With all the rain, some critters - like this Common Evening Brown, seek shelter in the house. Which for a naturalist as lazy as myself, is absolutely perfect :)

Colonel C. T. Bingham wrote of the genus in 1878:

"The Melanitis was there among dead leaves, its wings folded and looking for all the world a dead, dry leaf itself. With regard to Melanitis, I have not seen it recorded anywhere that the species of this genus when disturbed fly a little way, drop suddenly into the undergrowth with closed wings, and invariably lie a little askew and slanting, which still more increases their likeness to a dead leaf casually fallen to the ground".

A typical white-lipped pose

And, of course - a white-lipped tree frog snapped the same night. I am very fortunate to have so many living in the garden/shed/house etc ... They are beautiful. They also make excellent pest controllers but mainly, they just make me smile. I hope they have the same effect on you.

Onto the featured creature.

Saturday and it's raining, but there was a break in the weather so Jo and I decided to slip off for a spot of fishing ...

Like I said ... fishing.

I have no idea why we bother really, but hey - it's fun and it gets us out of the house and me away from the bloody computer for a bit - which is a good thing. True to form though, we caught nothing - so the freezer was our source for sustenance that night ...

Anyway - the critter. When we got home, I wandered down the back to have a look (I do this at least once a day). Where I came upon this Assassin Bug and it's impaled victim. Who I think may be a sawfly.

The pictures speak for themselves I guess. The bug is using it's rostrum to first deliver enzymes that break down the tissues of its preys innards and then acts like a drinking straw to suck out all that protein, this process is called extra-oral digestion.

Yes, I realise - it's all a bit grim - but as I keep trying to tell people. Mother Nature is a nasty piece of work, it's not all cuddly pandas and tiger cubs out there you know.

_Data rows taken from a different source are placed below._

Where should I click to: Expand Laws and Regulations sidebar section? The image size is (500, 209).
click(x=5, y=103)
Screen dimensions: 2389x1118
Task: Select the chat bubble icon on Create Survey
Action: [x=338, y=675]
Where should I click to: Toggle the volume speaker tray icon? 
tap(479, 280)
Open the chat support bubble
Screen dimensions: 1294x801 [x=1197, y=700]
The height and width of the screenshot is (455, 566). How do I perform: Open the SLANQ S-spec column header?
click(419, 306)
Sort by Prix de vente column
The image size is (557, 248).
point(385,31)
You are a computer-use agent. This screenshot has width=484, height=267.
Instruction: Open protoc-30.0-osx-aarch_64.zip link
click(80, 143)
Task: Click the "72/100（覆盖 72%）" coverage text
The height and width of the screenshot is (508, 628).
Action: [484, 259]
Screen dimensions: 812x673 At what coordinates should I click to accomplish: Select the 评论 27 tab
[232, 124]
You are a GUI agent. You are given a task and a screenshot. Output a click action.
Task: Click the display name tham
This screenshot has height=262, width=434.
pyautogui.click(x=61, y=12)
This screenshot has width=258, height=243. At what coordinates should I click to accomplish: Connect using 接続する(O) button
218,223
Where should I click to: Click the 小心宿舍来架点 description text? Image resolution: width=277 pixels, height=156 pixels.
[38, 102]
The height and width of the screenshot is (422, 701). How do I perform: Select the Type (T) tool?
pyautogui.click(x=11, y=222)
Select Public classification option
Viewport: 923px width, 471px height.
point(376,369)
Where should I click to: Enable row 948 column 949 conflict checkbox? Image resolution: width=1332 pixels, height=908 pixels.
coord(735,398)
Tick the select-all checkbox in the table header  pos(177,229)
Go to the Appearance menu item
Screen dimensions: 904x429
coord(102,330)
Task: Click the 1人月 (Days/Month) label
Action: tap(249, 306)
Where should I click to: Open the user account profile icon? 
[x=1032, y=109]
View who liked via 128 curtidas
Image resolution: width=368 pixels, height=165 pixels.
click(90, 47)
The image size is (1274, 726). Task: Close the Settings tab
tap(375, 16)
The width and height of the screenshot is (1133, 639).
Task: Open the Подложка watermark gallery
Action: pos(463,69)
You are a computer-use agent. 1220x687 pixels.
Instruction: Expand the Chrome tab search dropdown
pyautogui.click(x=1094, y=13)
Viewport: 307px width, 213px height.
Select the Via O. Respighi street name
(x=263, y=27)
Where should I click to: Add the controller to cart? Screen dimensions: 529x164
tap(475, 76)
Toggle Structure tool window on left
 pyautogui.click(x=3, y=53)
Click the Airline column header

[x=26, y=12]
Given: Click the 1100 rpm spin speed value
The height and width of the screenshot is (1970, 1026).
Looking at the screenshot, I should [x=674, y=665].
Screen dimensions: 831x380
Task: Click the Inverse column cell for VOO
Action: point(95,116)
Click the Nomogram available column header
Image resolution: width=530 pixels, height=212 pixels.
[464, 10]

There was also this handsome fellow - again a 'true bug', but in this case a strict vegetarian - using its rostrum to suck sap from plants.

I really should I.D this bug ...

Reduviidae: As nymphs, some species will cover and camouflage themselves with debris or the remains of dead prey insects, forming a very effective camouflage. The nymphal instars of the species Acanthaspis pedestris present one good example of this behaviour where they occur in Tamil Nadu in India.

Another well-known species is Reduvius personatus, known as the masked hunter because of its habit of camouflaging itself with dust ^

Well, that's it - hope you enjoyed the post.